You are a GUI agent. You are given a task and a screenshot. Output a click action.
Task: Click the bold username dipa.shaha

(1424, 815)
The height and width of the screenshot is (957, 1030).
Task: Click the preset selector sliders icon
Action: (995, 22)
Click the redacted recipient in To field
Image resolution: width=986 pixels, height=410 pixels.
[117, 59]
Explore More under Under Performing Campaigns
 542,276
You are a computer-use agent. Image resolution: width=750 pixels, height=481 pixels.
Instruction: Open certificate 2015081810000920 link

******

-- TASK GOAL --
Write out the whole listing above again, line for line, with no changes.

-- RESPONSE TO THIS EXERCISE --
You are a GUI agent. You are given a task and a screenshot. Output a click action.
Task: Click the bold username dipa.shaha

(1424, 815)
The height and width of the screenshot is (957, 1030).
Task: Click the preset selector sliders icon
Action: (995, 22)
Click the redacted recipient in To field
Image resolution: width=986 pixels, height=410 pixels.
[117, 59]
Explore More under Under Performing Campaigns
 542,276
You are a computer-use agent. Image resolution: width=750 pixels, height=481 pixels.
Instruction: Open certificate 2015081810000920 link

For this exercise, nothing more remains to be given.